Estoy resignada a que mi relación con los cigarros sea como con las dietas. Van, vienen, están, las repudio, las acojo, las necesito, las expulso, las sueño, las culpo. Las rupturas forman parte de esa dinámica absurda, digna de Sísifo.
He limitado los cigarros al espacio social, para acompañar algunos tragos y conversaciones al aire libre. He llegado al descaro de no comprarlos, aunque me sienta mal cada vez que los pido con cara de niña de la calle que vende caramelos. El cigarrillo también despierta mi mezquindad, porque la mitad de la cajetilla siempre es para los otros y mi bolsillo no lo soporta. Pero mi desfachatez lo supera todo y me escucho preguntando si me regalan uno o como dirían en Venezuela, “martillándolos”, es decir, fumando a expensas de los recursos de otro.
Amo fumar. Más allá que los fumadores que somos sistemáticamente repudiados, públicamente ridiculizados y vilipendiados, tenemos un vínculo curioso y resistente. Muchos de los amigos que he hecho en los trabajos, nacieron en la sala de fumadores, donde se forma una solidaridad ante la adversidad del desprecio social y del puritano argumento de “te va a matar”, como si fuésemos inmortales. La gente se pone pesada, comienza con historias de horror sobre el cáncer de fulano o mengano, que si la dificulta respirar, que si tumba el «piripicho» (eso es con los caballeros), que si manchan los dientes, le da mal olor a la ropa, bloquea el sentido del gusto. También he escuchado argumentos ambientalistas como la contaminación del aire y una de mis favoritas, que a las damas no se les ve bien con un cigarrillo en la mano, echando al tacho décadas de divas del cine, glamorosas e inalcanzables como Sofía Loren, Sharon Stone, Rita Hayworth, Rita Hayworth, Ava Gardner, María Felix, Elizabeth Taylor y Andrey Herpurd con su maravillosa boquilla y su collar de perlas, por solo mentar algunas diosas del celuloide.

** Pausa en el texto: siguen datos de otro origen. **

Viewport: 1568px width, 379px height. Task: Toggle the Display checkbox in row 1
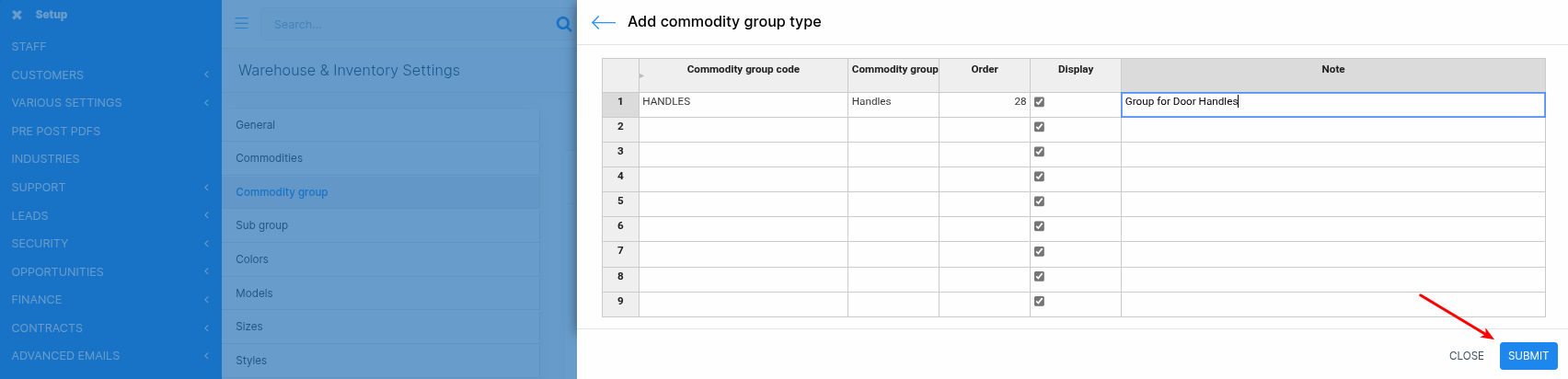click(1039, 102)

Pero siempre regreso al cigarrillo, a sabiendas que romperé otra vez. He pensado compensarlo comprando un juego de pipas, cuyo ritual me llevaría a fumar menos, compraría picaduras de mejor calidad, pero no tengo paciencia para raspar antes de cada inhalada y requiere una inversión que prefiero transferir al vino o a los chocolates.
A cigarrillos y testosterona
Ya en pandemia he tenido mis momentos, especialmente, cuando conté con un compañero de apartamento francés que fumaba como si el mundo se iba a acabar. Mi casa olía a puticlub y testosterona, donde cada bocado iba acompañado de vodka en las noches y chorritos de ron al café de la mañana. Más que a Jean George, extraño el ritual de fumar y beber con él, porque la verdad es que entendía solo la mitad de lo que decía, literalmente olvidó el francés y no ha aprendido bien el español. Haciendo un corte de cuenta concienzudo, la última vez que fumé fue en las escaleras de Book Vivant, pero de regreso a casa no soporté mi propio aliento dentro de la mascarilla. Conclusión, hay que retomarlo después que me vacunen. Solo experimento una pausa.
Estoy resignada a que la verdadera ruptura llegará con mi partida de este mundo. Mantengo la esperanza que haya una sala para fumadores en el purgatorio, para matar la angustia de si me toca cielo o infierno. Mientras tanto, espero que no me pase como al escritor Julio Ramón Ribeyro, fumador acérrimo quien escribió uno de los ensayos más deliciosos en defensa del cigarrillo y a su busto en una plaza de Miraflores, de vez en cuando, algún fumador solidario se apiada de él y le pone un cigarrillo en la boca.